– А брал ты, Яша, по восемьдесят. А сдавал по сто двадцать. Где твои законные шесть процентов? Хамишь, Яша.
– Пал Игорич, – взмолился Калымов. – Да как же так… Ведь я завсегда сдаю по сто двадцать… – и умолк, буквально пораженный осведомленностью Туманова.
– Когда берешь по сто двенадцать… Да и хрен на тебя, Яша. Это твои беды, нам ли быть в печали? Ты просто мяско то брал по дешевке, потому как его не провели через ветеринарный контроль. А почему, Яша, его не провели через ветеринарный контроль? Не знаешь?
– Не знаю я, Пал Игорич… Крест святой, не знаю…
– Ладно, Яша, это никого не волнует, знаешь ты или не нет. Твой крест. У нас ведь как? Провинился – отвечай. Мясцо твое взрастили партизаны, Яша, грабители и убийцы невинных расейских солдат и младенцев. И возили его не с Гремяжьего хутора, а совсем наоборот – с Дикого. А тебя обвели за нос. Или не обвели?
Калымов сел на край стула. Лицо помертвело.
– П-пал Игорич…
– Хутор Дикий второго дня взят спецназом, Яша.
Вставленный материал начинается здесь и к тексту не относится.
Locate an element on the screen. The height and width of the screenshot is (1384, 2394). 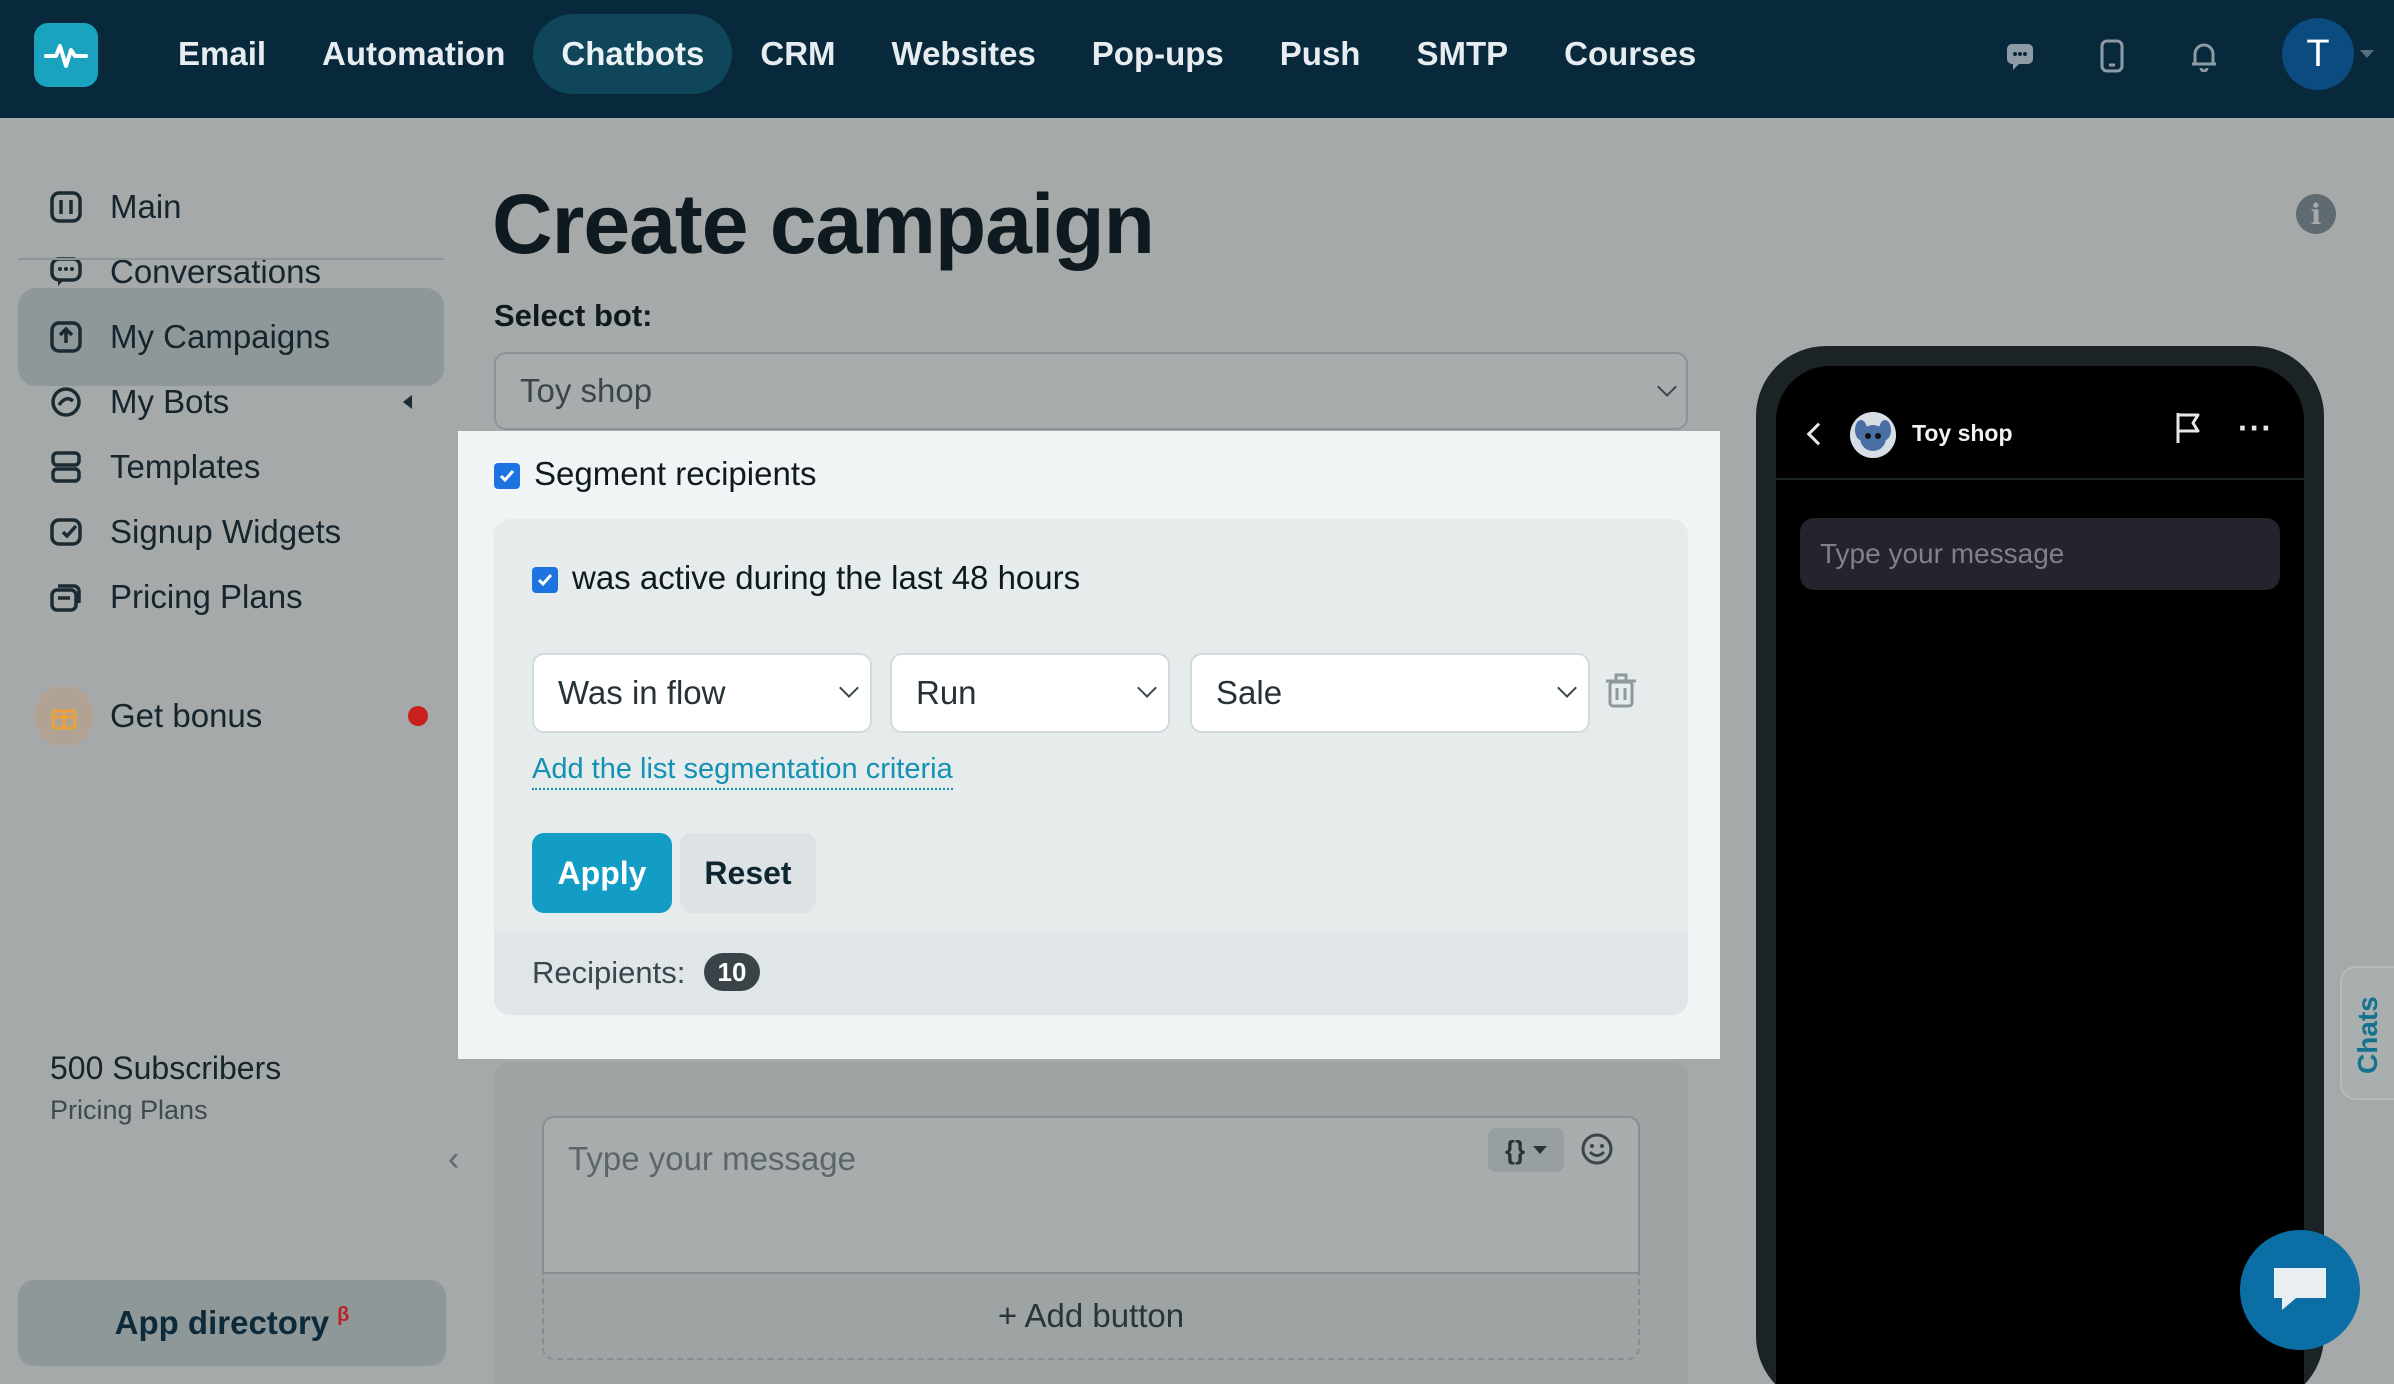
widgets-icon is located at coordinates (66, 532).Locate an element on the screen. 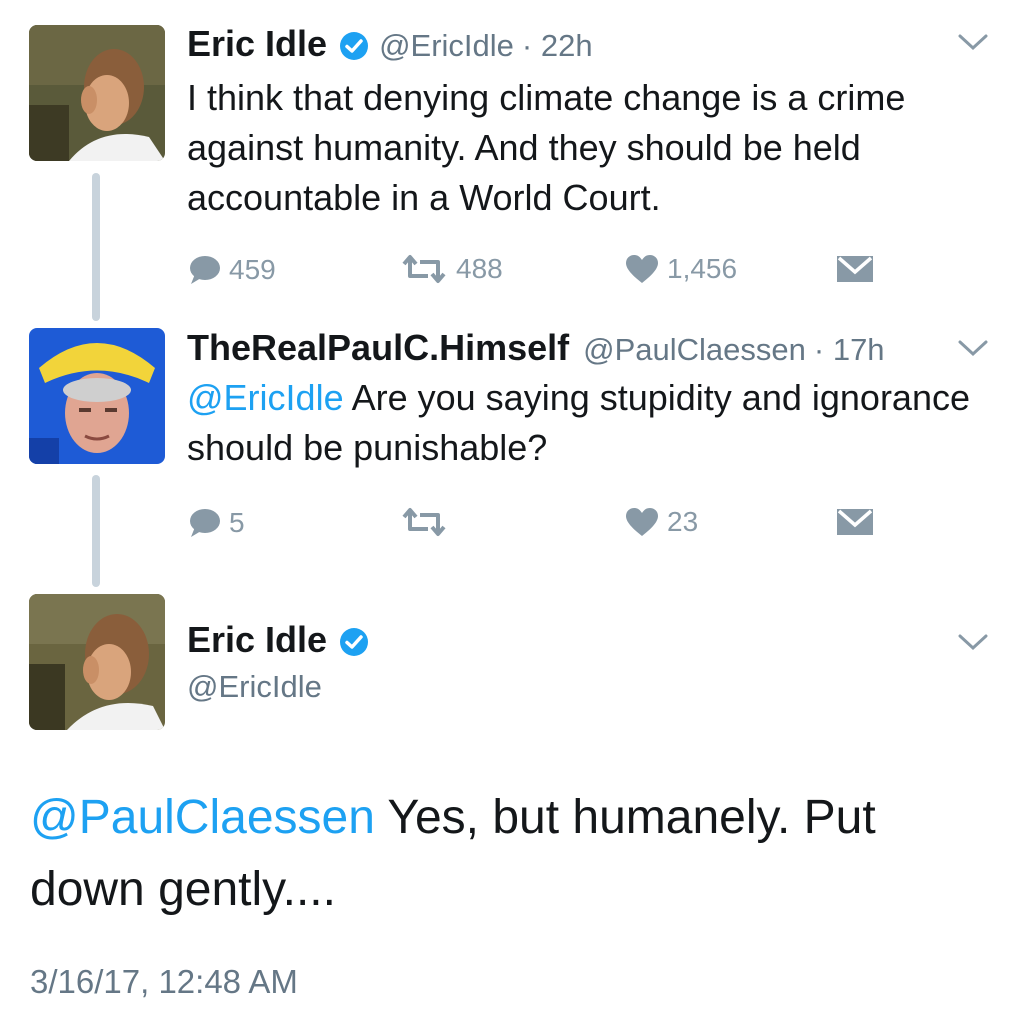  mention-link: @EricIdle is located at coordinates (266, 398).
Ты понимаешь, что своим нечистым рылом ты мог опорочить чистую репутацию фирмы «Муромец»?
– Не губите, Пал Игорич… Все, что хотите…
– Трудно, Яша, трудно. Оттрахать ты нас хотел – в хвост и в гриву.
– Вы можете, Пал Игорич… Я отплачу…
– Баш на баш, Яша. Свези меня в Кормиловку. А я попробую не дать ход делу.
– Да, конечно, Пал Игорич… Я распоряжусь насчет машины. Вас свезут.
– Ты не понял, начальник. Распорядиться о машине я и сам могу. Ты меня свези тайно. Чтобы ни одна живая душа. И немедля.
Под черепом у Калымова чего-то щелкнуло. Он попробовал задуматься и почесал лоб.
– А что случилось?
– А это не твое дело, Яша. У меня свои заморочки. Ты давай, рожай идею.
– О, боже… – Калымов выскочил из кабинета, вернулся с гроссбухом. Стал лихорадочно листать.
– Что тут у нас с Кормиловкой… А-а, вот. Груз пойдет в пятницу. Капуста, на консервный завод. А сегодня… Среда?
– Рожай, Яша, рожай, – Туманов потянулся и утопил окурок в пепельнице. Сизый дымок спиралькой потянулся к потолку.